[Qa-jenkins-dev] Simon Richter: Why sysvinit?
Steven Chamberlain
steven at pyro.eu.org
Sun Mar 6 14:51:56 UTC 2016
> Simon Richter wrote:
> > I think step one should be simple transition tests:
> >
> > 1. install a system with debootstrap
> > 2. transition to sysvinit
> > 3. transition back to systemd
>
> > These should probably be three different projects, so we can reuse the
> > installed system at any point as an artifact, but that's something
> > someone more experienced with Jenkins might know better.
Steven Chamberlain wrote:
> I've noticed a tendency for jenkins.d.n jobs to be quite large and test
> many things within a single job. Not sure if that's deliberate or just
> the way the tests evolved. There may be advantages to smaller jobs, but
> OTOH when the result depends in inputs coming from other jobs, that too
> can be confusing to keep track of.
Smaller jobs sound good, as you can re-use the artifacts in other jobs
instead of duplicating work/code.
It is probablhy hard work to split complex jobs into smaller ones later.

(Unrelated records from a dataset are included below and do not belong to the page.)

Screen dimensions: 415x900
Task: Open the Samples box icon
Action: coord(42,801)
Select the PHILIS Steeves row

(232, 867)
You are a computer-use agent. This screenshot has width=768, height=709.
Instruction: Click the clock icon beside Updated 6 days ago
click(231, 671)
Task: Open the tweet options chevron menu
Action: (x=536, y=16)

And knowing that even simple jobs are going to get more complexity added
to them over time, I agree with having separate jobs like you said:
1. debootstrapping a sid chroot: that is a useful test in itself, I'd
do that every 6 hours - and the output (tarball?) is useful as a basis
for countless other tests, instead of them each running debootstrap
themselves.
It is important to catch issues early to avoid giving bad inputs to
other tests. Make sure that /job/${job}/ws/chroot.tgz always points
to a *successfully* debootstrapped chroot so that a failure doesn't
cascade into other tests.
It also doesn't have to be just sid. You could parameterise this (and
dependants) to check other suites too maybe.
Job "2" could be broken into at least three functions, or separate
shellscripts perhaps:
2a. transition to sysvinit: fetches 1. as its input. Maybe have some
way to identify the input used; I think `wget -N ... ; ls -al chroot.tgz`
would show the timestamp of the remote file in the log.

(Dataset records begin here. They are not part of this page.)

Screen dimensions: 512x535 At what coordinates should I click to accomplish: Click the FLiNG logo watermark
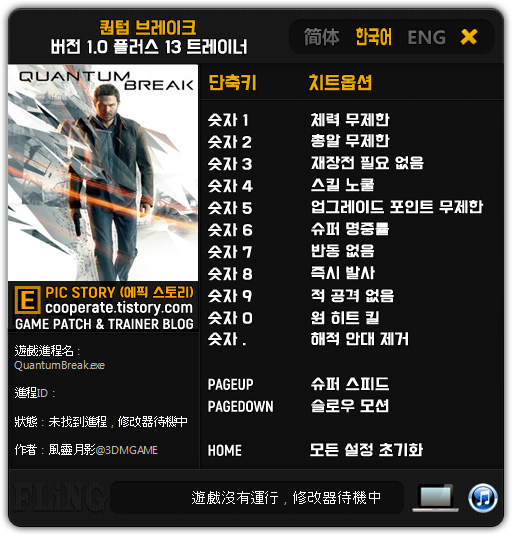click(x=56, y=498)
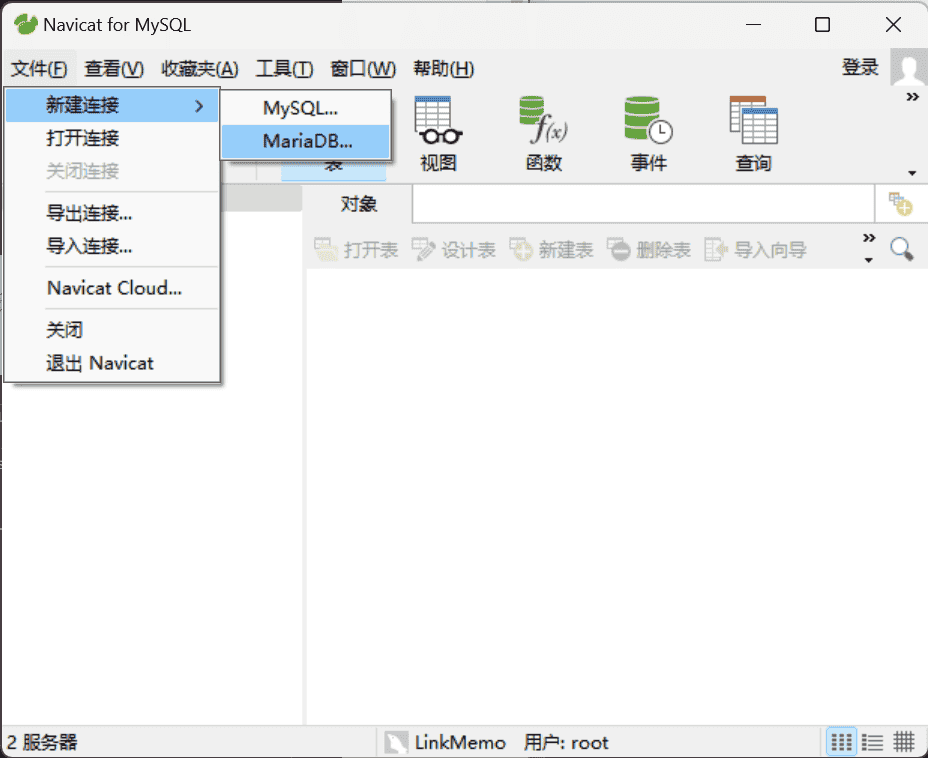Switch to ER diagram view in the status bar
928x758 pixels.
click(902, 741)
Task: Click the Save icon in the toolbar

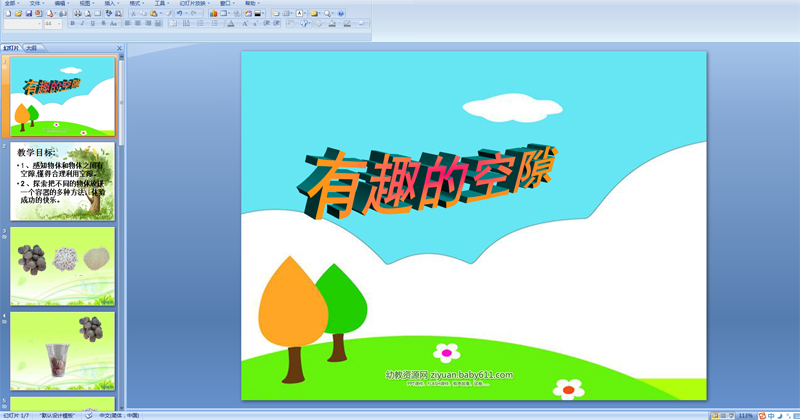Action: tap(30, 14)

2b. do whatever is needed to boot it - either use it as an initramfs,
turn it into a bootable image, or start it in some kind of a container.
(This part may be arch-specific, I would do something different here on
kfreebsd than you would on linux; you may also need something different
for linux-armhf vs. linux-amd64; or you may just want to test various
methods in any case, chosen via some parameter?).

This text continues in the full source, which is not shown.